Les 5 étapes du parcours
Comment utiliser ce parcours salarié ?
Ce parcours est conçu pour se faire dans l’ordre. Chaque étape utilise des données de l’étape précédente :
- Étape 1 → 3 : Votre salaire brut annuel calculé à l’étape 1 est directement utilisable dans le simulateur IR (étape 3) en case 1AJ.
- Étape 2 : Le net imposable éclaire la différence entre ce que vous avez reçu et ce que vous déclarez — une confusion fréquente.
- Étape 4 : Après avoir calculé votre IR réel, vous pouvez vérifier si votre taux PAS est cohérent.
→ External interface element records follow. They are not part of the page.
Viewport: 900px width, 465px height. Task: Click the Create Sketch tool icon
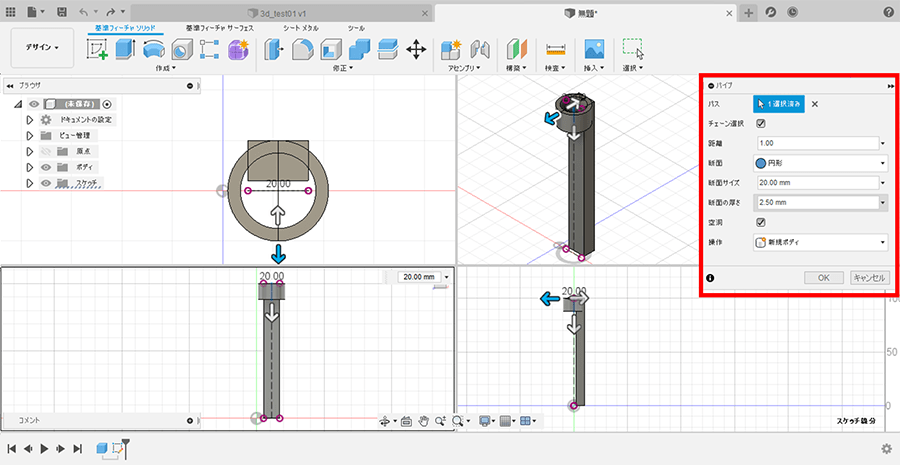pos(97,48)
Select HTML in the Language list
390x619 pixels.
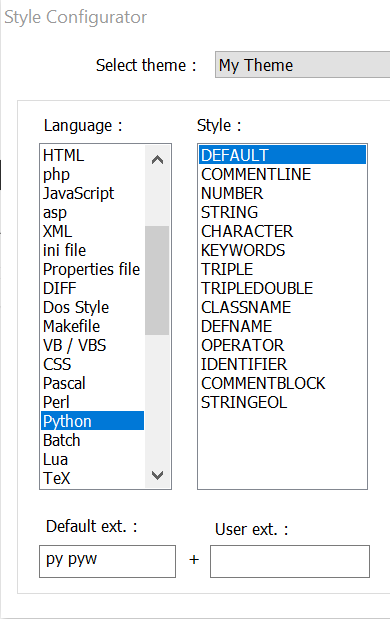92,155
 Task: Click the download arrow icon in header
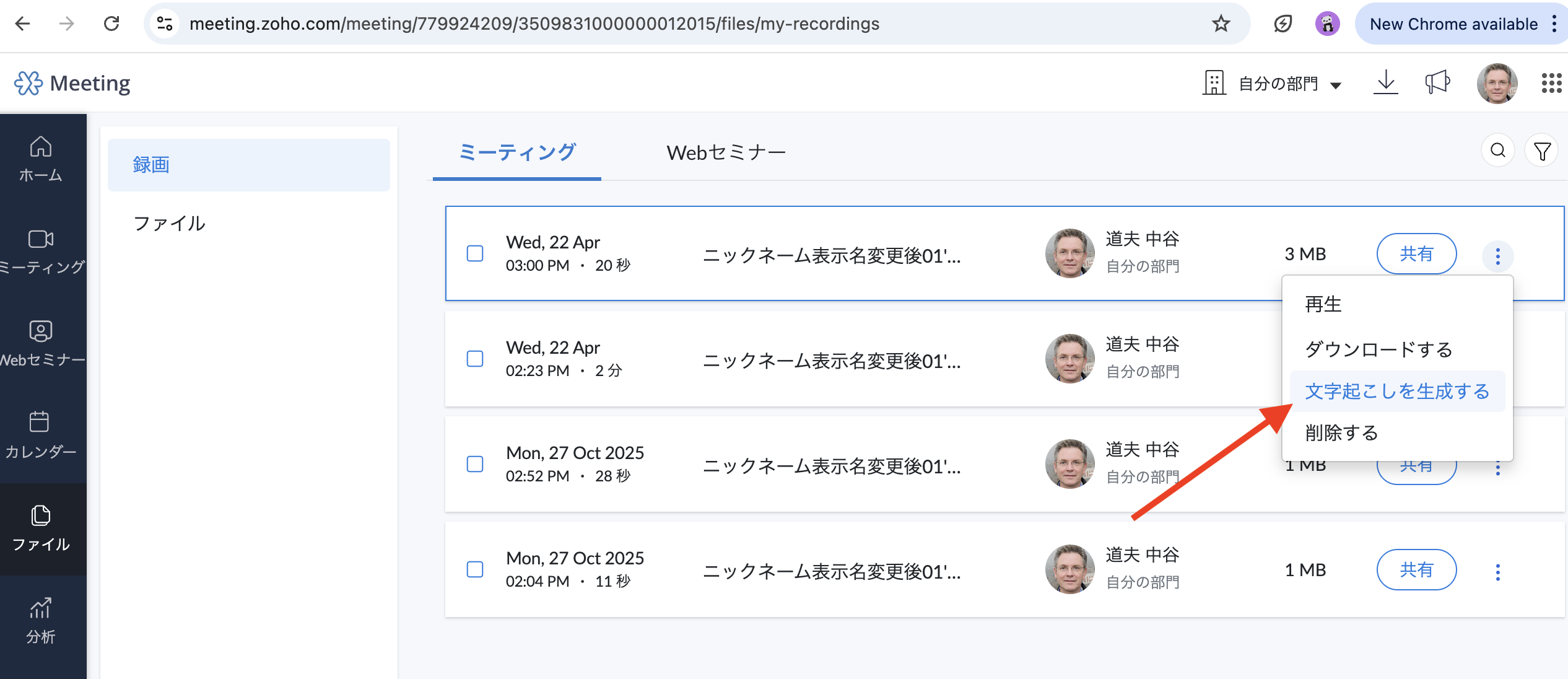1386,82
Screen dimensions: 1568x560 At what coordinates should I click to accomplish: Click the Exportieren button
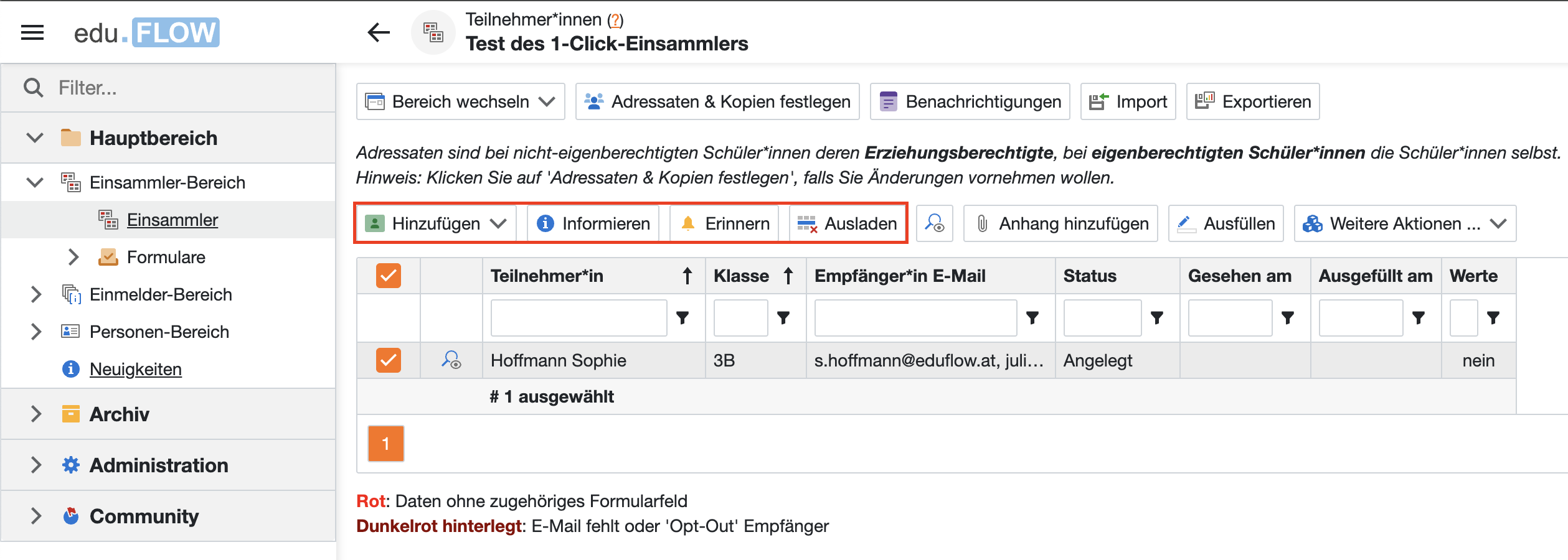1253,101
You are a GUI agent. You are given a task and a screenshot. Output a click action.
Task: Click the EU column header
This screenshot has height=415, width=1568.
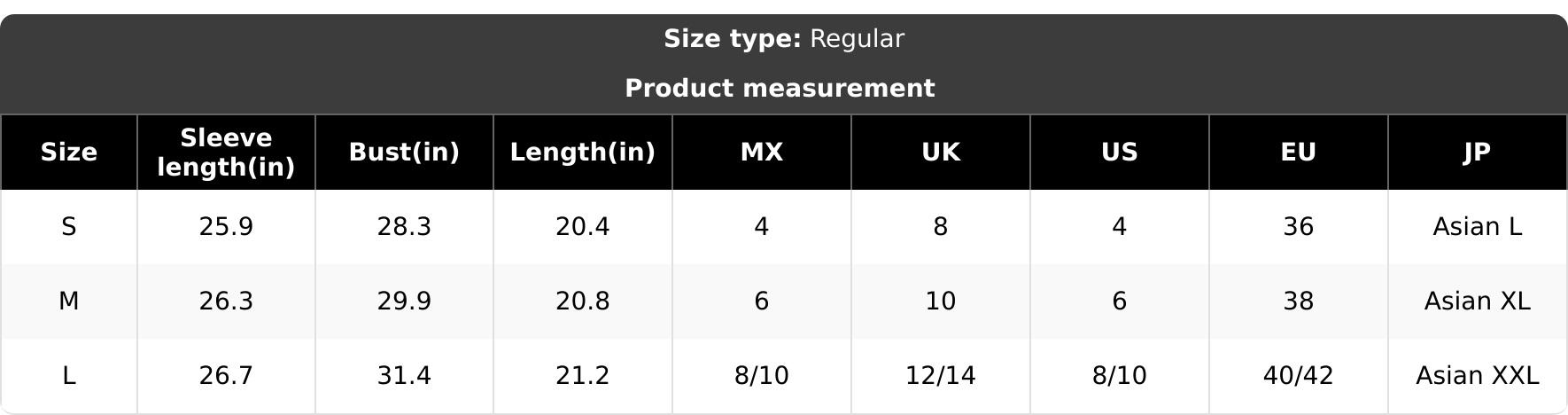[1299, 153]
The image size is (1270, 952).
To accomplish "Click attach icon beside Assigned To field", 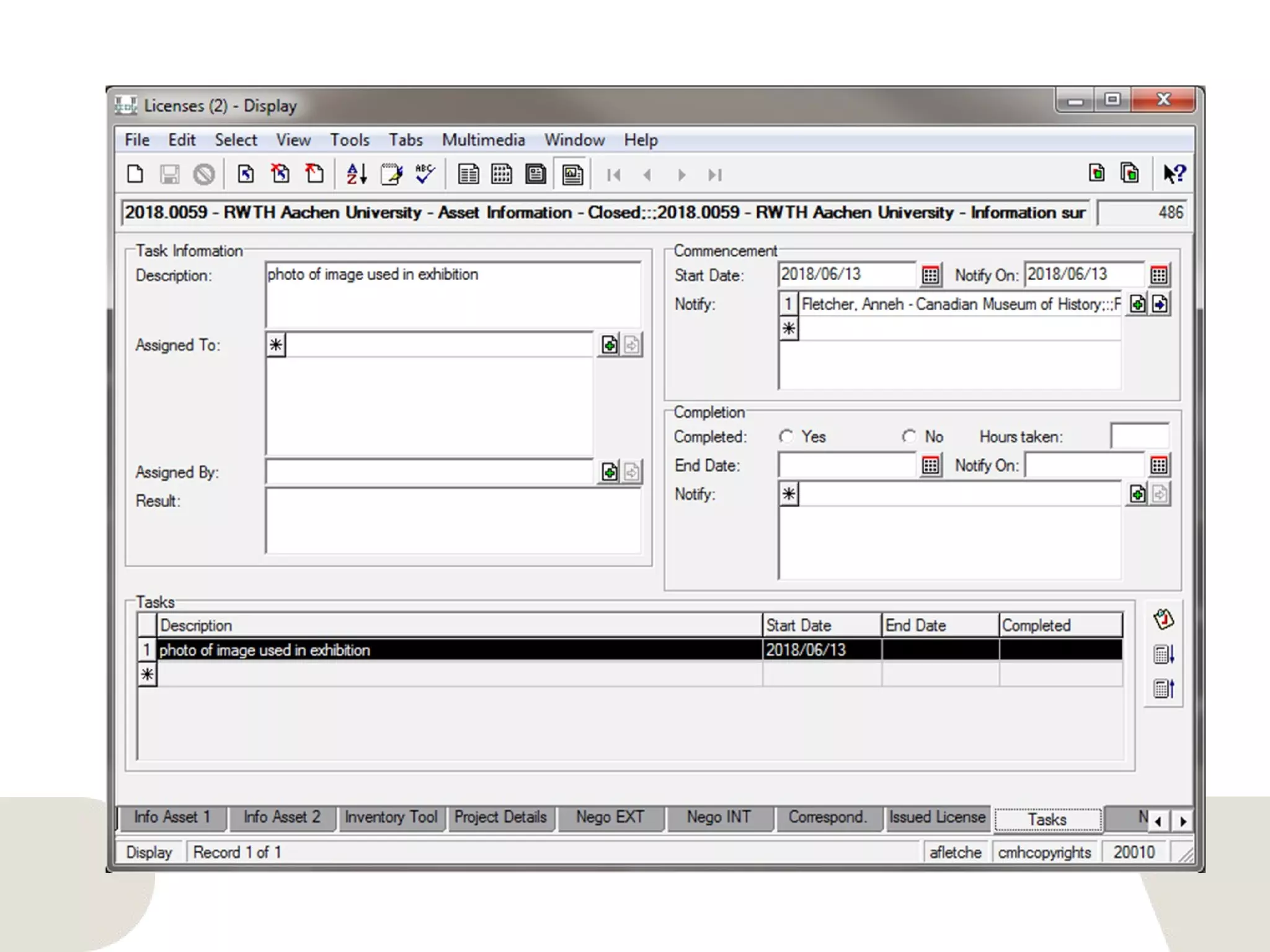I will click(610, 345).
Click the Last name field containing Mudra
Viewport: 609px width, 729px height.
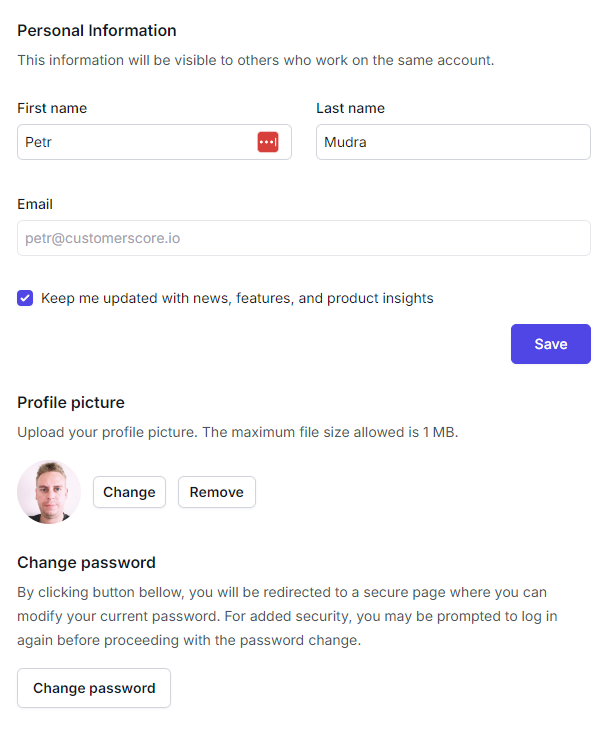point(453,142)
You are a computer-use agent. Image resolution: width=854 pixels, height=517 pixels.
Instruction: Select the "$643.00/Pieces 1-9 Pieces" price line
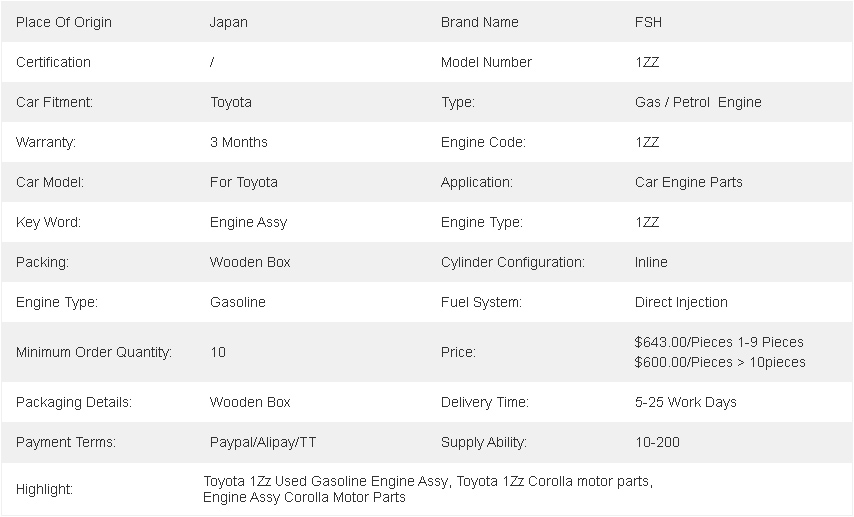(x=719, y=342)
Un écart > 5% justifie une demande de modification.
En moyenne, ce parcours prend 8 à 12 minutes et vous donne toutes les réponses pour remplir les cases 1AJ, 1BJ et votre taux PAS.
Les dates clés de la déclaration 2026
La campagne déclarative 2026 (revenus 2025) suit ce calendrier indicatif :
- Avril 2026 : Ouverture du service de déclaration en ligne sur impots.gouv.fr
- Mi-mai 2026 : Date limite pour les départements 01 à 19 (zone 1)
- Fin mai 2026 : Date limite pour les départements 20 à 54 (zone 2)
- Début juin 2026 : Date limite pour les départements 55 à 976 (zone 3)
- Août 2026 : Réception des avis d’imposition
En retard ? Des majorations de 10% s’appliquent sur le montant dû si vous dépassez votre date limite sans avoir déposé.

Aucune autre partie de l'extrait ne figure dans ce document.